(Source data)
=== Section Start ===
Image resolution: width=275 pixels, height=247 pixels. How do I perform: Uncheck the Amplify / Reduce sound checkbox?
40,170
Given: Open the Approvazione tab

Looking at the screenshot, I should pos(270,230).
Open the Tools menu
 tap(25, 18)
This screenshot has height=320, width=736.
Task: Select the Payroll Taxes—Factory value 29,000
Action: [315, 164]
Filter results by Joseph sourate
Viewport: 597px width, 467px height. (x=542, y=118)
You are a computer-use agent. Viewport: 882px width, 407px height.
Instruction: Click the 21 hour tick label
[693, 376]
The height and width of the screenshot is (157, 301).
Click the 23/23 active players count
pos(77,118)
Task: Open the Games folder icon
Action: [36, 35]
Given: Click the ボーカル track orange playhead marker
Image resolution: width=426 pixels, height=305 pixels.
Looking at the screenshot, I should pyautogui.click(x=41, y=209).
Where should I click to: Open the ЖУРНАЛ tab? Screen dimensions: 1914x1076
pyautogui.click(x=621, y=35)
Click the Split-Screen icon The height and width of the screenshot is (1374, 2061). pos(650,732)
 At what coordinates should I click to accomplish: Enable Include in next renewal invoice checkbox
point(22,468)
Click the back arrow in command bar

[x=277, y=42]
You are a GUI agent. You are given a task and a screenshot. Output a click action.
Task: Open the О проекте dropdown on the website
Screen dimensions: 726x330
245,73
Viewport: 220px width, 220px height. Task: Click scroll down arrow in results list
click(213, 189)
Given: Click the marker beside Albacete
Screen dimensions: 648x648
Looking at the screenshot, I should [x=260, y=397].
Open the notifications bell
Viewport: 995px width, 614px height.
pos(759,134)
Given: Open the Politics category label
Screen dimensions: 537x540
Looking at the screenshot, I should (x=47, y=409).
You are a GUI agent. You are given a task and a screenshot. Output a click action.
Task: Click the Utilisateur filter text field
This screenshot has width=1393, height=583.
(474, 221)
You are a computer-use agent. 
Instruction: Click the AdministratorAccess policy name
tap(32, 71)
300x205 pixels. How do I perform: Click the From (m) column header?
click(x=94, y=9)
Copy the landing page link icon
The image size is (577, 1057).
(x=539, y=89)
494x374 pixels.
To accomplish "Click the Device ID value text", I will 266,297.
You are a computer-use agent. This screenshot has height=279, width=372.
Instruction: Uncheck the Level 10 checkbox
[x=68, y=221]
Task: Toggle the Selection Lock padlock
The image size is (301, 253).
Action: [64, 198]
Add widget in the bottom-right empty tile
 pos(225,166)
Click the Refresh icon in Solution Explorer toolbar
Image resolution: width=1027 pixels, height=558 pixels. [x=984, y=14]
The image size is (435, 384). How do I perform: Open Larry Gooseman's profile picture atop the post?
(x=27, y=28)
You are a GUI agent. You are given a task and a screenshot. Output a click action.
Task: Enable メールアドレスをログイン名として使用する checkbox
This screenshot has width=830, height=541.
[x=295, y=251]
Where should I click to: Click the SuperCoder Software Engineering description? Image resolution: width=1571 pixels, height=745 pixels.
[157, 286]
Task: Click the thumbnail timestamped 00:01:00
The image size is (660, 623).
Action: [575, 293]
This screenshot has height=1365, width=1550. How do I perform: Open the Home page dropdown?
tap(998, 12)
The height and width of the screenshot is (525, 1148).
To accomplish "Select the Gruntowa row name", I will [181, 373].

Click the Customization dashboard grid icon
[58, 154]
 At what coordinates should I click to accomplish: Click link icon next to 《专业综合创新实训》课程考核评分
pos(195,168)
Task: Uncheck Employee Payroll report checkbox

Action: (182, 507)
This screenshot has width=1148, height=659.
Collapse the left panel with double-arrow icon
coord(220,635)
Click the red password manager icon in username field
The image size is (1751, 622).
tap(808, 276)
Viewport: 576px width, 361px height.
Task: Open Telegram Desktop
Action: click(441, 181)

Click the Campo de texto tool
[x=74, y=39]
=== Section End ===
WHAT THIS TASK INVOLVES: Check each line of the records above for the string "will", and report every line that has it.

REPLY TO THE TASK:
To accomplish "Click the Device ID value text", I will 266,297.
To accomplish "Select the Gruntowa row name", I will [181, 373].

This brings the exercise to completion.